===== Input material

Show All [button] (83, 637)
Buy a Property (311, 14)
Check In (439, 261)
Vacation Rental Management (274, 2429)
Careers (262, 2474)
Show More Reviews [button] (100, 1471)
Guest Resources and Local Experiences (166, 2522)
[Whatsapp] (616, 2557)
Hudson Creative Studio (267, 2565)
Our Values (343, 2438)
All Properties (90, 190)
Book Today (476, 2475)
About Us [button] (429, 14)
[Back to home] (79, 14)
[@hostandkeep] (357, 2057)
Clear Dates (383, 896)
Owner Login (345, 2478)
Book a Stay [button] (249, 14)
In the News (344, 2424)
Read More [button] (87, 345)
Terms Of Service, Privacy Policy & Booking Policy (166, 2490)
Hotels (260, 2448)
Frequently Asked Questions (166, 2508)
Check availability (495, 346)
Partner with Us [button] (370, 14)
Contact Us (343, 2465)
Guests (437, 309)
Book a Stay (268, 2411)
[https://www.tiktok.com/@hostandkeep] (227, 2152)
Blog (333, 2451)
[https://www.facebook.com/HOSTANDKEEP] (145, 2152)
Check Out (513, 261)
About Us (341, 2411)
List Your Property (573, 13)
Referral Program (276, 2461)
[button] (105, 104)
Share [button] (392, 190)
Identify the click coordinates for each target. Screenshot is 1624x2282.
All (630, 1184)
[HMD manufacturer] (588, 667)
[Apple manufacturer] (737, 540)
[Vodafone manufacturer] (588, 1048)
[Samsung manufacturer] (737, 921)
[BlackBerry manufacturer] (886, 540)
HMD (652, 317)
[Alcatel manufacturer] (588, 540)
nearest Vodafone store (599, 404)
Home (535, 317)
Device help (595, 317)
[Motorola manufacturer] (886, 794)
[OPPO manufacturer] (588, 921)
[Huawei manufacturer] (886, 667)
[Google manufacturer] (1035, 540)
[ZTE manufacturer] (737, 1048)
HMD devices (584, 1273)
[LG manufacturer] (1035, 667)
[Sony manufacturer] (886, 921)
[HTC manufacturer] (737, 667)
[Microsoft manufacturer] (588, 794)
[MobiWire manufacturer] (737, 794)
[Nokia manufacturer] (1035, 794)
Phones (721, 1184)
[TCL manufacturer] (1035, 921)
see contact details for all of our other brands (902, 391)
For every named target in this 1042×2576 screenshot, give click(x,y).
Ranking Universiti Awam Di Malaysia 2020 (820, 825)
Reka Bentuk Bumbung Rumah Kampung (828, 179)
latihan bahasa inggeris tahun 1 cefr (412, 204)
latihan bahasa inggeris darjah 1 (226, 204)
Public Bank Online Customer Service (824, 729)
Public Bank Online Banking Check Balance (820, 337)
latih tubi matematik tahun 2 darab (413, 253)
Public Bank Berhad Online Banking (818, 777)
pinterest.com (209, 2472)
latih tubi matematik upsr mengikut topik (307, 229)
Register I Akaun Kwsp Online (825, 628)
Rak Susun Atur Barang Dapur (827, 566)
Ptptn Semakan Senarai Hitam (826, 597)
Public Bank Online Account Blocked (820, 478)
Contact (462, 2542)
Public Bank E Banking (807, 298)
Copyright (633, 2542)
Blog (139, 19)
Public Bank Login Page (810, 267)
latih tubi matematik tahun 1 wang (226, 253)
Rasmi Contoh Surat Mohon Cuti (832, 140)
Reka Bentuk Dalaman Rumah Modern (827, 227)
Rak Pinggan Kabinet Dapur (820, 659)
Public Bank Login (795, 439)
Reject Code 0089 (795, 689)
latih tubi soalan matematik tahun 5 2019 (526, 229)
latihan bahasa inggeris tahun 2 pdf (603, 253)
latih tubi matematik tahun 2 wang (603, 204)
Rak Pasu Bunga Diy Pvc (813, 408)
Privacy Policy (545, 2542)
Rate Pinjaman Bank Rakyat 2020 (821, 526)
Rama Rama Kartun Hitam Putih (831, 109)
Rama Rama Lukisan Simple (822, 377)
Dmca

==========

→ **Work required**: Your task is to repeat every entry exactly.

→ **Solution**:
Show All [button] (83, 637)
Buy a Property (311, 14)
Check In (439, 261)
Vacation Rental Management (274, 2429)
Careers (262, 2474)
Show More Reviews [button] (100, 1471)
Guest Resources and Local Experiences (166, 2522)
[Whatsapp] (616, 2557)
Hudson Creative Studio (267, 2565)
Our Values (343, 2438)
All Properties (90, 190)
Book Today (476, 2475)
About Us [button] (429, 14)
[Back to home] (79, 14)
[@hostandkeep] (357, 2057)
Clear Dates (383, 896)
Owner Login (345, 2478)
Book a Stay [button] (249, 14)
In the News (344, 2424)
Read More [button] (87, 345)
Terms Of Service, Privacy Policy & Booking Policy (166, 2490)
Hotels (260, 2448)
Frequently Asked Questions (166, 2508)
Check availability (495, 346)
Partner with Us [button] (370, 14)
Contact Us (343, 2465)
Guests (437, 309)
Book a Stay (268, 2411)
[https://www.tiktok.com/@hostandkeep] (227, 2152)
Blog (333, 2451)
[https://www.facebook.com/HOSTANDKEEP] (145, 2152)
Check Out (513, 261)
About Us (341, 2411)
List Your Property (573, 13)
Referral Program (276, 2461)
[button] (105, 104)
Share [button] (392, 190)
Identify the click coordinates for each target. Screenshot is 1624x2282.
All (630, 1184)
[HMD manufacturer] (588, 667)
[Apple manufacturer] (737, 540)
[Vodafone manufacturer] (588, 1048)
[Samsung manufacturer] (737, 921)
[BlackBerry manufacturer] (886, 540)
HMD (652, 317)
[Alcatel manufacturer] (588, 540)
nearest Vodafone store (599, 404)
Home (535, 317)
Device help (595, 317)
[Motorola manufacturer] (886, 794)
[OPPO manufacturer] (588, 921)
[Huawei manufacturer] (886, 667)
[Google manufacturer] (1035, 540)
[ZTE manufacturer] (737, 1048)
HMD devices (584, 1273)
[LG manufacturer] (1035, 667)
[Sony manufacturer] (886, 921)
[HTC manufacturer] (737, 667)
[Microsoft manufacturer] (588, 794)
[MobiWire manufacturer] (737, 794)
[Nokia manufacturer] (1035, 794)
Phones (721, 1184)
[TCL manufacturer] (1035, 921)
see contact details for all of our other brands (902, 391)
For every named target in this 1042×2576 screenshot, give click(x,y).
Ranking Universiti Awam Di Malaysia 2020 (820, 825)
Reka Bentuk Bumbung Rumah Kampung (828, 179)
latihan bahasa inggeris tahun 1 cefr (412, 204)
latihan bahasa inggeris darjah 1 (226, 204)
Public Bank Online Customer Service (824, 729)
Public Bank Online Banking Check Balance (820, 337)
latih tubi matematik tahun 2 darab (413, 253)
Public Bank Berhad Online Banking (818, 777)
pinterest.com (209, 2472)
latih tubi matematik upsr mengikut topik (307, 229)
Register I Akaun Kwsp Online (825, 628)
Rak Susun Atur Barang Dapur (827, 566)
Ptptn Semakan Senarai Hitam (826, 597)
Public Bank Online Account Blocked (820, 478)
Contact (462, 2542)
Public Bank E Banking (807, 298)
Copyright (633, 2542)
Blog (139, 19)
Public Bank Login Page (810, 267)
latih tubi matematik tahun 1 wang (226, 253)
Rasmi Contoh Surat Mohon Cuti (832, 140)
Reka Bentuk Dalaman Rumah Modern (827, 227)
Rak Pinggan Kabinet Dapur (820, 659)
Public Bank Login (795, 439)
Reject Code 0089 (795, 689)
latih tubi soalan matematik tahun 5 2019 (526, 229)
latihan bahasa inggeris tahun 2 pdf (603, 253)
latih tubi matematik tahun 2 wang (603, 204)
Rak Pasu Bunga Diy Pvc (813, 408)
Privacy Policy (545, 2542)
Rate Pinjaman Bank Rakyat 2020 (821, 526)
Rama Rama Kartun Hitam Putih (831, 109)
Rama Rama Lukisan Simple (822, 377)
Dmca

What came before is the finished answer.